On Tuesday, January 21st, 2025 at 12:56 PM, Ivan Matek via Boost <boost@lists.boost.org> wrote:
On Tue, Jan 21, 2025 at 6:06 PM Peter Dimov pdimov@gmail.com wrote:
Basically, _fast types are almost never fast. Let's hope this curse doesn't afflict Decimal _fast types as well. :-)

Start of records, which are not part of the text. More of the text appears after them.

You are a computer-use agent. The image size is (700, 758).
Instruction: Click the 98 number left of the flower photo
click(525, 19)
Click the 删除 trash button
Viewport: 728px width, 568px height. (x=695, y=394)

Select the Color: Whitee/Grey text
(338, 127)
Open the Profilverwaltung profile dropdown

Thank you for confirming this, now I regret not writing that also in
review. :)
To recap the discussion wrt pass by reference: points we agree on(wrt 64 bit x86):
- if we pass by value on Windows we are out of luck for most decimal types since there is ABI limitation for types greater than 8 bytes - use of uint16_fast_t in implementation pushed decimal64_fast over the limit of Linux ABI(16 bytes), _fast std:: types are not fast, would be nice to change this even if will not help on Windows
points we disagree on:
- pass by reference for large types (and if necessary mutate inplace) is still my prefered API. If we do want value returning functions then for large types I would prefer to pass args by const reference.
Not trying to change your mind, just recapping above discussion, doing all sizeof and ABI math is tricky.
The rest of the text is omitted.